# 402

STADT DER ZEICHNUNG

Anderswelten

Ausstellung vom 28.11.2021 bis 16.01.2022

Norbert Bauer/Ralf Tekaat | Bremen/Berlin

Astrid Brandt (†)| Wilhelmshaven

Rebekka Brunke | Mannheim

Melanie Grocki | Stuttgart

Barbara Hindahl | Mannheim

Alles Zeichnung – Zeichnung macht alles in der Stadt der Zeichner*innen.

Vernissage Sonntag, 28.11.2021, 11Uhr

Materialtechnisch denkbar einfach ist die Zeichnung das Medium, das sich als künstlerische Ausdrucksform in seiner Reduktion und Einfachheit mit keinem anderen Medium der bildenden Kunst messen kann. 

Die Ausstellung „Stadt der Zeichnung“ im Kunstverein Speyer verkörpert einen utopischen Raum, in dem sich fünf zeichnerische Positionen versammeln.
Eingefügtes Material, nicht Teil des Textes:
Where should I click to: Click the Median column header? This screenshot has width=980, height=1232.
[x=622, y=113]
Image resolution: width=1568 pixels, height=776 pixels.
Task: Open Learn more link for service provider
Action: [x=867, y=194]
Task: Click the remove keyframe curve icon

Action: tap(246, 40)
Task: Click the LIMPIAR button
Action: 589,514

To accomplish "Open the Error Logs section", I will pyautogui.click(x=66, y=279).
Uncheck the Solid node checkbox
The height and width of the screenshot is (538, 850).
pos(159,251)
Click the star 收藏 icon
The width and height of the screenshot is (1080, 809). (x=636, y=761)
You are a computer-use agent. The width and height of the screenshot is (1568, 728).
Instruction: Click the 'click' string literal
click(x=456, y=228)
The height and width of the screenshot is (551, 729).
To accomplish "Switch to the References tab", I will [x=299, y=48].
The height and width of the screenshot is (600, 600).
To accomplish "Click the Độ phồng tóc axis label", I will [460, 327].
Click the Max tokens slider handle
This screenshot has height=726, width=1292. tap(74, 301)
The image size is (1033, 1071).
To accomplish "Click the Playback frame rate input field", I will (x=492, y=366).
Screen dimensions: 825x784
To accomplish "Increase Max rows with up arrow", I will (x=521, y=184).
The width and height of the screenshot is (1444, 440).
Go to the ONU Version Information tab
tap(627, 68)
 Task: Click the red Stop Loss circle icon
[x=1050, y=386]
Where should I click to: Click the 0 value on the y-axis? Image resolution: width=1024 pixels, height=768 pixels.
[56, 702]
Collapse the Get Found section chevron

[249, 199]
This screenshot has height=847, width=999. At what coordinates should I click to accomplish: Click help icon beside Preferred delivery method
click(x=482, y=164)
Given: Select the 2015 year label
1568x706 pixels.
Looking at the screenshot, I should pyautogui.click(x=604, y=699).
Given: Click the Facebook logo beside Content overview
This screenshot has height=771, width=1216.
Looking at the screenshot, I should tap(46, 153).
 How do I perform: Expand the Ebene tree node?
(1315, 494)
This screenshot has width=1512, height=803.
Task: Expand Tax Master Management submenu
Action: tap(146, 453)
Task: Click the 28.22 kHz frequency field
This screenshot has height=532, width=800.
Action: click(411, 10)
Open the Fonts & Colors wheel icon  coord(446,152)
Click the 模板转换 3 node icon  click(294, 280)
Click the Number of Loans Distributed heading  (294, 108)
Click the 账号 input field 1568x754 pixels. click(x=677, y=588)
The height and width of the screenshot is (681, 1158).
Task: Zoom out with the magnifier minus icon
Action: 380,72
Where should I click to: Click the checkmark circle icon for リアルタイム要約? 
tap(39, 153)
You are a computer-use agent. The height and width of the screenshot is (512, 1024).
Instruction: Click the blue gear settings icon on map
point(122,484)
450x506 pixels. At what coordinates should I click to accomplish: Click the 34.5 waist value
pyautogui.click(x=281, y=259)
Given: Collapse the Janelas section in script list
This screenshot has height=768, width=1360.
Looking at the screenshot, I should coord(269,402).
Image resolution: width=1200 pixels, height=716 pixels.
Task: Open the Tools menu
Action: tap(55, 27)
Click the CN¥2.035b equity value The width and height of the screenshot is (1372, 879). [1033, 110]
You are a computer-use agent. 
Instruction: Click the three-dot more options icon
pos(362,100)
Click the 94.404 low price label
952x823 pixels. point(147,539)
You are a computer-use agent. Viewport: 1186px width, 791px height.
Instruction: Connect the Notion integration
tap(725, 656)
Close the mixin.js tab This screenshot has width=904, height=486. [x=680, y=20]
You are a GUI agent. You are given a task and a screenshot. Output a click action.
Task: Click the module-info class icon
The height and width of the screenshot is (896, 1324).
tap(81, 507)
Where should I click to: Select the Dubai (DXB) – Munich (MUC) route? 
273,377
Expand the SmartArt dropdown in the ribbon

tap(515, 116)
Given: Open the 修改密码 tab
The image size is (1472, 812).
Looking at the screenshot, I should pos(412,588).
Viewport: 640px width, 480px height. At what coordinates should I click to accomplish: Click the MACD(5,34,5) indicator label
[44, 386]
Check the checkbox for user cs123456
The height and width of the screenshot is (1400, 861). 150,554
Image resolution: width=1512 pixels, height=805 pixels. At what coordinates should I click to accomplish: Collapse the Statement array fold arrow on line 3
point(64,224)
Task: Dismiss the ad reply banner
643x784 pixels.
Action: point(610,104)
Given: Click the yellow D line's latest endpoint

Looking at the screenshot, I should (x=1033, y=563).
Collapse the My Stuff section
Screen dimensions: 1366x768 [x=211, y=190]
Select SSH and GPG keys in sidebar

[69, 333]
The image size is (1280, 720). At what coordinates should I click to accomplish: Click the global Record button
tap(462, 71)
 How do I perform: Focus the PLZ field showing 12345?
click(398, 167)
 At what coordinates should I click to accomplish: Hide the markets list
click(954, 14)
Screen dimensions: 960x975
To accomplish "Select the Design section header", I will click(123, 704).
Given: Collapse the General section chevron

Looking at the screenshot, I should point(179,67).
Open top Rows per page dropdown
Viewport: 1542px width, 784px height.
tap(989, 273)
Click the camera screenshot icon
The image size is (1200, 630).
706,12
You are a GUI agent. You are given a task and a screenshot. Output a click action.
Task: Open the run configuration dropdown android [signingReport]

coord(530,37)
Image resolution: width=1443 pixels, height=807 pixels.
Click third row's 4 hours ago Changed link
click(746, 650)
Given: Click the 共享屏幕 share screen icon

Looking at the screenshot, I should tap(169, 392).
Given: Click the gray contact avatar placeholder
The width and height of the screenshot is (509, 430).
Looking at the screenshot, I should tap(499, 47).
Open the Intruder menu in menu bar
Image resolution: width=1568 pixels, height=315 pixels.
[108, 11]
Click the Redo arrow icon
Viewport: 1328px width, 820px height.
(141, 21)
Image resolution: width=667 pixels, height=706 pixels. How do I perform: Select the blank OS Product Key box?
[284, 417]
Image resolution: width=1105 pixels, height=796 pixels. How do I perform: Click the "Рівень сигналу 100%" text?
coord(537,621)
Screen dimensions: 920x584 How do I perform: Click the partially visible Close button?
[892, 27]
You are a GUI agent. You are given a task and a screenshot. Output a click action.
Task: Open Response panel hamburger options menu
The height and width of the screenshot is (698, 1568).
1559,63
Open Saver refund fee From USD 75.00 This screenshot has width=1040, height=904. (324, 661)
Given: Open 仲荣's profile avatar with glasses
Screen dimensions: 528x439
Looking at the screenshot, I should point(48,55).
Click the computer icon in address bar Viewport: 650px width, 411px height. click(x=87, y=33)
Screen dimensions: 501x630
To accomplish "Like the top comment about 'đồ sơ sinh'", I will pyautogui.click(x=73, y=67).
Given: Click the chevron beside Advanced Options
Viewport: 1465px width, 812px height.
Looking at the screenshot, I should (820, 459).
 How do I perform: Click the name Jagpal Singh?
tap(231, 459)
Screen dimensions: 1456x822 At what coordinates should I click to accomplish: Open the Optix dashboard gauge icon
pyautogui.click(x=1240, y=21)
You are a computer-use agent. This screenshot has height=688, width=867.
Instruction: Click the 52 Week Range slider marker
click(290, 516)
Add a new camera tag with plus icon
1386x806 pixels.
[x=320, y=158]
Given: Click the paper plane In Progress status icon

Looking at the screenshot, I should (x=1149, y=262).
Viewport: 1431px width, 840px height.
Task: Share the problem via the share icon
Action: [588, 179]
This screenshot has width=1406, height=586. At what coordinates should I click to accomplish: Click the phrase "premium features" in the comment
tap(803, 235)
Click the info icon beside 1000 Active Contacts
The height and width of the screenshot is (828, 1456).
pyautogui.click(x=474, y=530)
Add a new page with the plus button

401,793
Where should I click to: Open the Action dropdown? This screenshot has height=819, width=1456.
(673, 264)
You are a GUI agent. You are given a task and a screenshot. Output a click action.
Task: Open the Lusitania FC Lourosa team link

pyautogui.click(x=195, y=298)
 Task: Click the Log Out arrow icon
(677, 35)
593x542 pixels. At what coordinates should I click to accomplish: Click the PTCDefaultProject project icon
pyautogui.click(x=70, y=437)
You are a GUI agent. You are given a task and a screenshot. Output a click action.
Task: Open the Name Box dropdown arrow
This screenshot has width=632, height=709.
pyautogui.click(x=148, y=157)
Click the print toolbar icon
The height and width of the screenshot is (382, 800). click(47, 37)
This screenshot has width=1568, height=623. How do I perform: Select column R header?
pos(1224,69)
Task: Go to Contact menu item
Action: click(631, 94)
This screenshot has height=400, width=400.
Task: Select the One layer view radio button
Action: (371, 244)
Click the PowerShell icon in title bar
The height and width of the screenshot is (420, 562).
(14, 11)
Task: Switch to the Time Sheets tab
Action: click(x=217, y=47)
Diese virtuelle Stadt beherbergt erzählerische, abstrakte, dokumentarische, konzeptionelle, erforschende,  beobachtende und wahrnehmende Positionen der Zeichnung. In den Häusern der Stadt sind „Anderswelten“ zu entdecken, die die Vielfalt zeichnerischer Ausdrucksmöglichkeiten sichtbar machen. Die ausstellenden Zeichner*innen füllen die „Häuser“ der Stadt mit gezeichneten Gedanken, Konzepten, Abbildern und Ideen. 

Formal sehr unterschiedlich sind die künstlerischen Positionen, die die „Stadt der Zeichnung“ präsentiert. Ob Bleistift, Farbstift, Kohle, schwarz-weiß oder farbig, abstrakt oder gegenständlich, flächig oder linear – dahinter verbergen sich jedoch eigene Universen der Künstler*innen, in denen sich komplexe persönliche und gesellschaftliche Erzählungen behaupten, in denen andere Welten erschaffen und geistvoll ausformuliert werden. 

Die Stadt der Zeichnung feiert das Medium der Zeichnung als eigenständige künstlerische Ausdrucksform. 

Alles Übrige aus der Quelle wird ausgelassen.